● WHAT IS EXPECTED:
Restate word for word the lines of the material below, from the line with "Click the Thành tiền column header" to the line with "Select the Scale", both lines included, and no others.
*** Opening DATA ***
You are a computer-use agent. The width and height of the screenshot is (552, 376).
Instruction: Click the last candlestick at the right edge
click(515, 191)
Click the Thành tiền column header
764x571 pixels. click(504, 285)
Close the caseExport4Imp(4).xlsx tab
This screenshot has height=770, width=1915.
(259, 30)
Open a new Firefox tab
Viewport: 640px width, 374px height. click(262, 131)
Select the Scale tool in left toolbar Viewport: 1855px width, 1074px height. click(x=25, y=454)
*** Closing DATA ***
*** Opening DATA ***
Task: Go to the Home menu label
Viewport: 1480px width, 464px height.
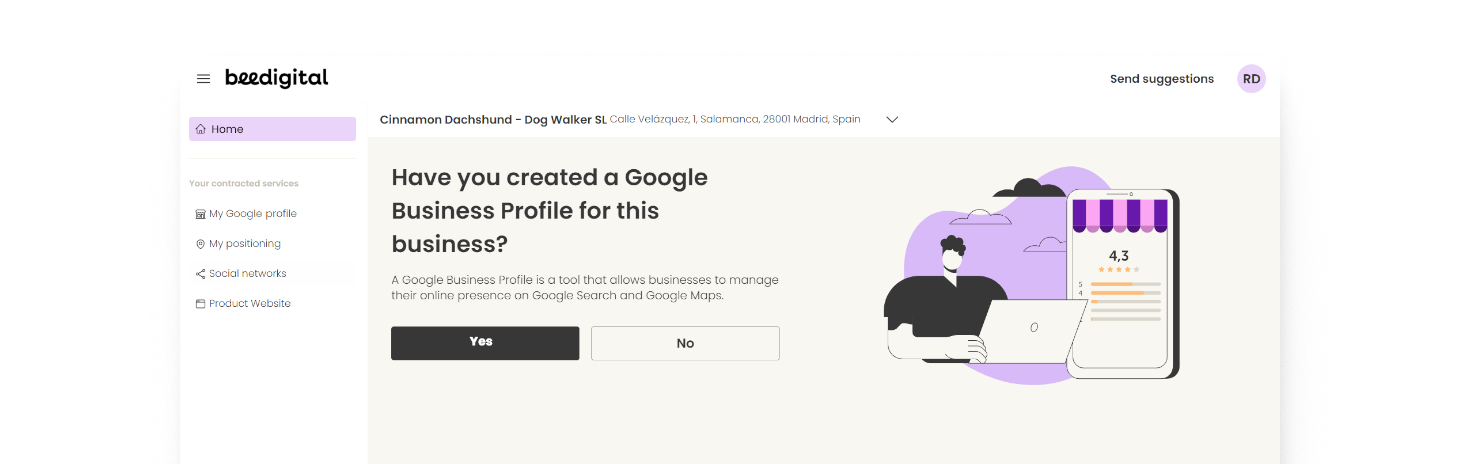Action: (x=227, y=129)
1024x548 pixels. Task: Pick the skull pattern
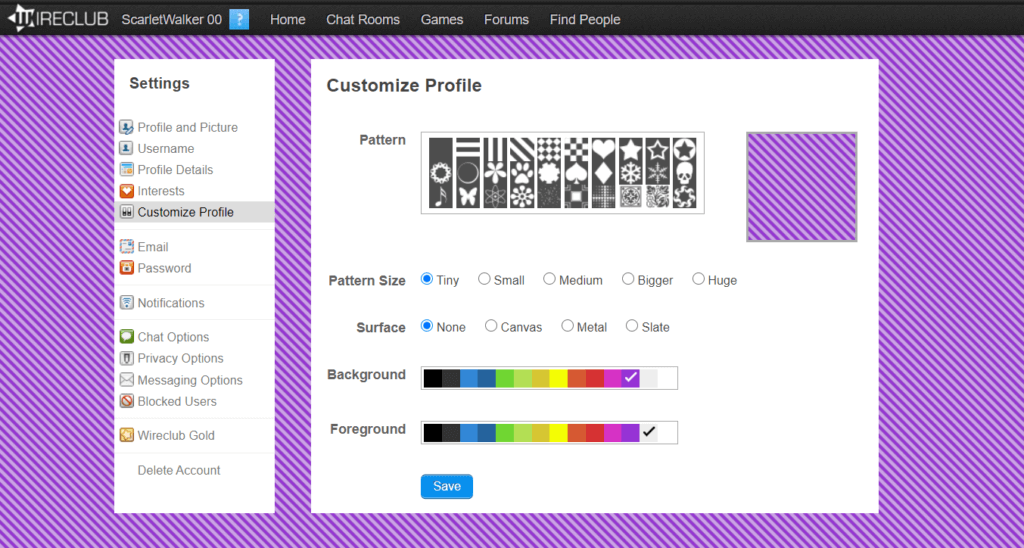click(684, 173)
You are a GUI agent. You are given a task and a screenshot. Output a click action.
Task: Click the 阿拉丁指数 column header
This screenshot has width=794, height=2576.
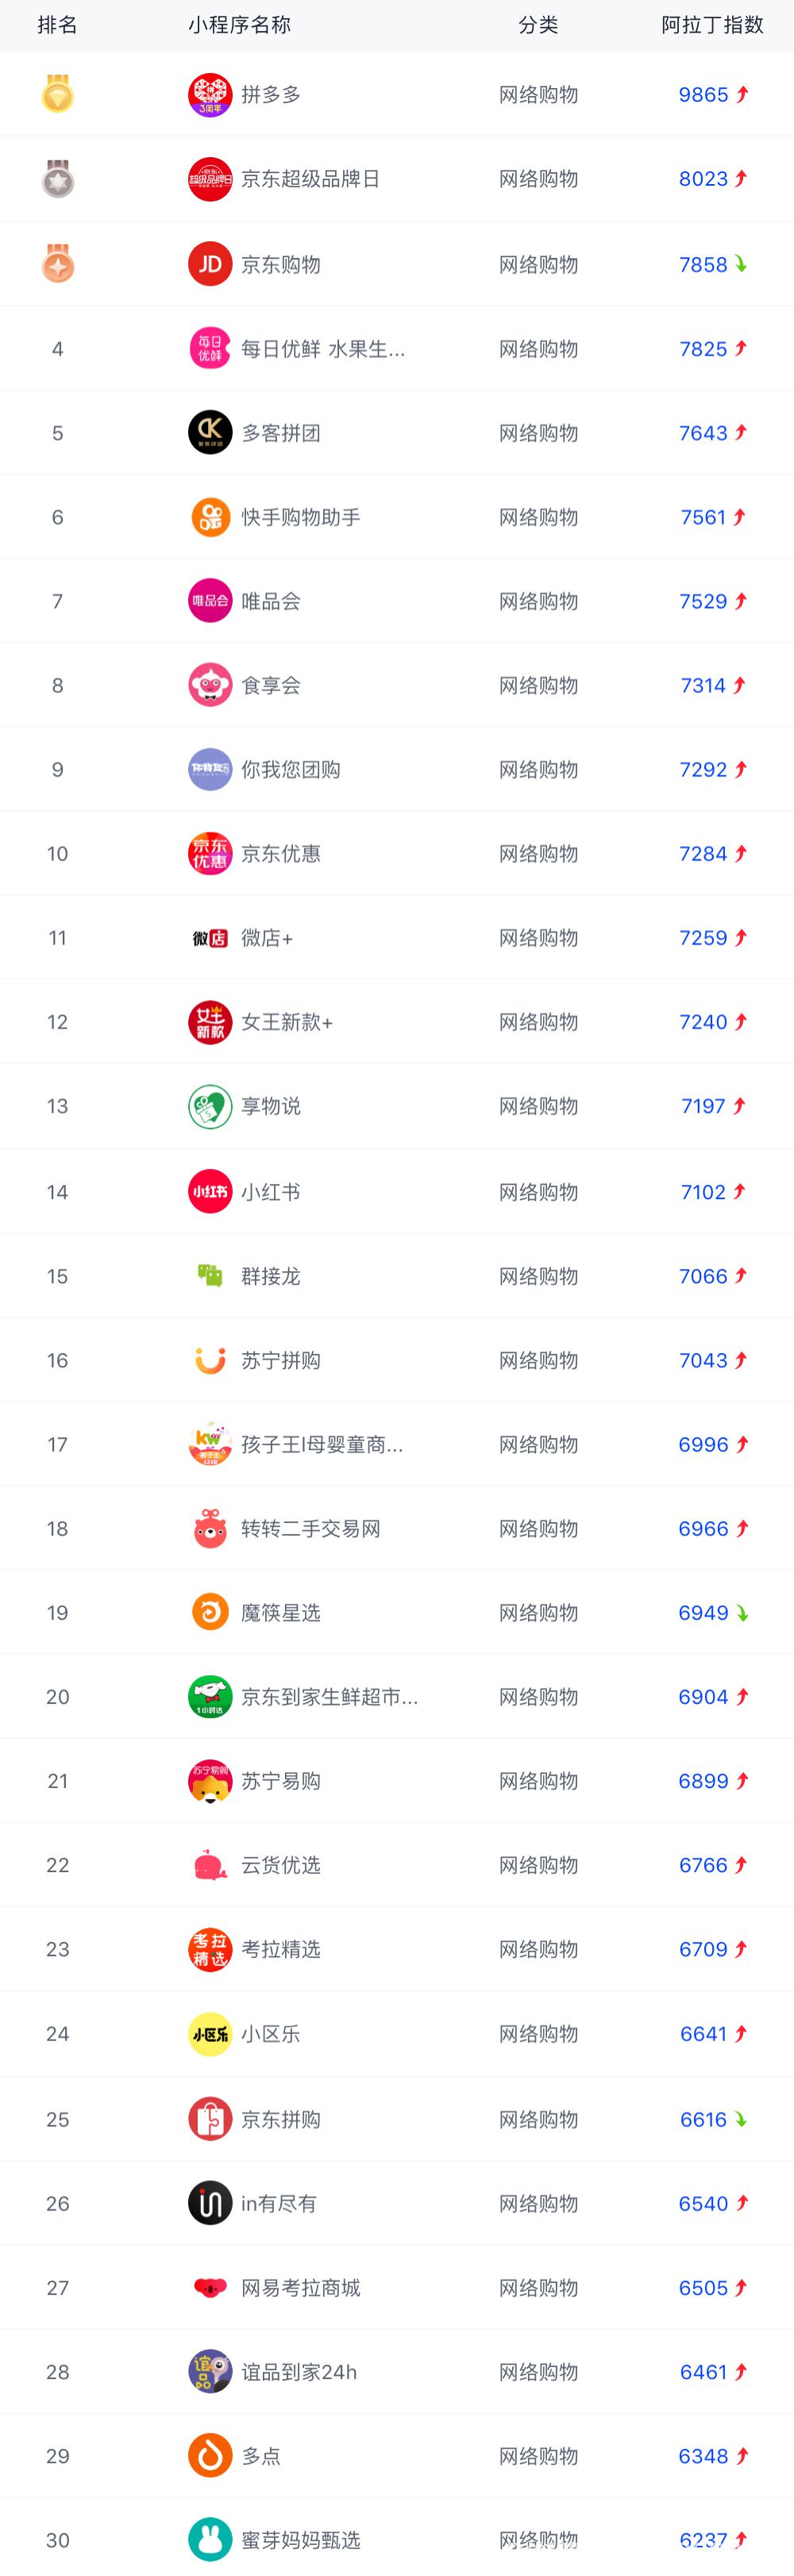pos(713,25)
*** Closing DATA ***
*** Opening DATA ***
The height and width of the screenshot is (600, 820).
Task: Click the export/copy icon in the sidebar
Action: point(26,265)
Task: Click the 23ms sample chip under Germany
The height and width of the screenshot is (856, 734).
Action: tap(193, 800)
*** Closing DATA ***
● REPLY:
Click the Thành tiền column header
764x571 pixels. click(504, 285)
Close the caseExport4Imp(4).xlsx tab
This screenshot has height=770, width=1915.
(259, 30)
Open a new Firefox tab
Viewport: 640px width, 374px height. click(262, 131)
Select the Scale tool in left toolbar Viewport: 1855px width, 1074px height. click(x=25, y=454)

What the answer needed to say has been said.